Of the top five Minnesota law firms, only Dorsey & Whitney, LLP and Fredrikson make it relatively easy to find their lawyers’ blogs on the law firm website home pages.  (See Faegre, Dorsey, Fredrikson, Robins, Leonard Street, the five biggest))  Faegre, Robins, and Leonard Street seem to avoid highlighting any “blogs” on their websites, preferring to highlight “publications” or “articles.”   (Notably, Leonard Street has been nationally recognized for its Arbitration Nation blog but finding the blog from the firm website seems nearly impossible.)

What’s with that?

  • Big firm bureaucracy gums up the process.  Blogging, like the 24-hour news cycle, places a premium on speed-to-market and there is, therefore, a difficult tension to that larger businesses have to contend with;
  • Larger law firms have a kind of schizophrenia by which I mean that they wish to promote the brand – The Law Firm – and not so aggressively the firm’s individual lawyers who can take their “book”  elsewhere when they please. (“Book” is commercial jargon for “book of business” or an individual’s clients that are loyal to the an individual rather than to the firm where the individual works.)
  • Blogging is quite a bit of work for which lawyers and law firms are unpaid.  If you are a big firm (or with a big firm) with a strong client list, why waste the investment of time and why share your intellectual work product to the world for free when people and businesses are (one hopes and expects) in line to pay for it?
  • And it is not as if there are no risks with blogging.
    • Lawyers and law firms probably have an occupational bias and predisposition against risk (perhaps even contingent fee legal practices which are inherently tied to litigation risk, of course).  Law firms (and lawyers) are not equipped to measure the risks or benefits of blogging generally or the risks and benefits of any particular post.  So maybe it is best to avoid the risk?
    • What’s less impressive than NOT having any blog?  Having a blog on one’s website that has not been updated for a long time.  We’ve all seen that.  It’s the internet version of urban blight.  (And “a long time” in “internet time” is not a very long time.  One month?
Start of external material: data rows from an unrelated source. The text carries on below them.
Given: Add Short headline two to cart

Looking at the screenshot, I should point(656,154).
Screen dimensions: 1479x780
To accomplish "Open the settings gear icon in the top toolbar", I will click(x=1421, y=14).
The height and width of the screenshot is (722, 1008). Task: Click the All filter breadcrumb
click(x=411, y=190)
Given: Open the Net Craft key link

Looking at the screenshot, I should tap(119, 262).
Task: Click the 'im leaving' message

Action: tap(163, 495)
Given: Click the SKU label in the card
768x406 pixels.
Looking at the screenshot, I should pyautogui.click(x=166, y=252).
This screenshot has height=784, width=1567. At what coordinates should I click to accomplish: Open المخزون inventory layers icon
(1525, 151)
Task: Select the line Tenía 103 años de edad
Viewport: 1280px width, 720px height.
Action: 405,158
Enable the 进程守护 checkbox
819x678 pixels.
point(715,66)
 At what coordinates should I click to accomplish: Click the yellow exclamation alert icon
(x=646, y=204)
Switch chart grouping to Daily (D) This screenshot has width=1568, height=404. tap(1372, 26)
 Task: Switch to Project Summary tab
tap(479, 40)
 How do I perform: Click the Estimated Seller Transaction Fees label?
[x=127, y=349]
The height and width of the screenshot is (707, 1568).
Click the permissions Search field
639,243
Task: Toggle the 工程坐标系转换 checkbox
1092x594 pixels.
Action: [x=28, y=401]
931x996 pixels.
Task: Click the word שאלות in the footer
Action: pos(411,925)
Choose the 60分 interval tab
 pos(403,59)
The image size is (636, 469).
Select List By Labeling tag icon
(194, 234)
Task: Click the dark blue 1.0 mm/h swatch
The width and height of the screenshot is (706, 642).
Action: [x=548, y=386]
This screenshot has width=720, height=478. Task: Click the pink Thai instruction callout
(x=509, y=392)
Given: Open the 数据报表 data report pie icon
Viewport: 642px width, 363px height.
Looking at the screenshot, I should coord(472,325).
Three? Six?)
    • Lawyers and law firms are all about being discrete.  From time to time, lawyers are the custodians of their clients deepest confidences.  As such, some clients are extremely sensitive to any public face of their lawyer or law firm.  Lawyers and law firms are better situated if their brand is associated with regal (even ominous) silence rather than “loose lips” or irreverent (or thoughtless) jokery.

In discussing the future of Minnesota law blogs, I would be remiss if I did not include mention of “professional law blogs” such as MinnLawyer Blog and Minneapolis St. Paul Business Journal Law Blog – that is, blogs focused on the law written by staffs of trained journalists.  As outcrops of established news media businesses, there is no doubt that these folks provide a valuable service for which some people (but not all that many) are happy to pay.  I hope and think these players will be around for a long while to come.

And finally, there are a couple of hard-to-classify Minnesota law blogs, like Minnesota-based Lawyerist and JD’s Rising, another blog sponsored by Minnesota Lawyer (Dolan Media, that is). These resources seem unconcerned by Minnesota law, in particular.  In fact, they seem to seek to dissociate themselves from any whiff of any regional focus.  As such, they are in their own class.  Additionally, they target lawyers, they seek to advertise goods and services to lawyers.  So they do not provide a public service to Minnesota lawyers (like the  “professional law blogs”) nor are they directly promoting legal services to anyone (like the rest of us).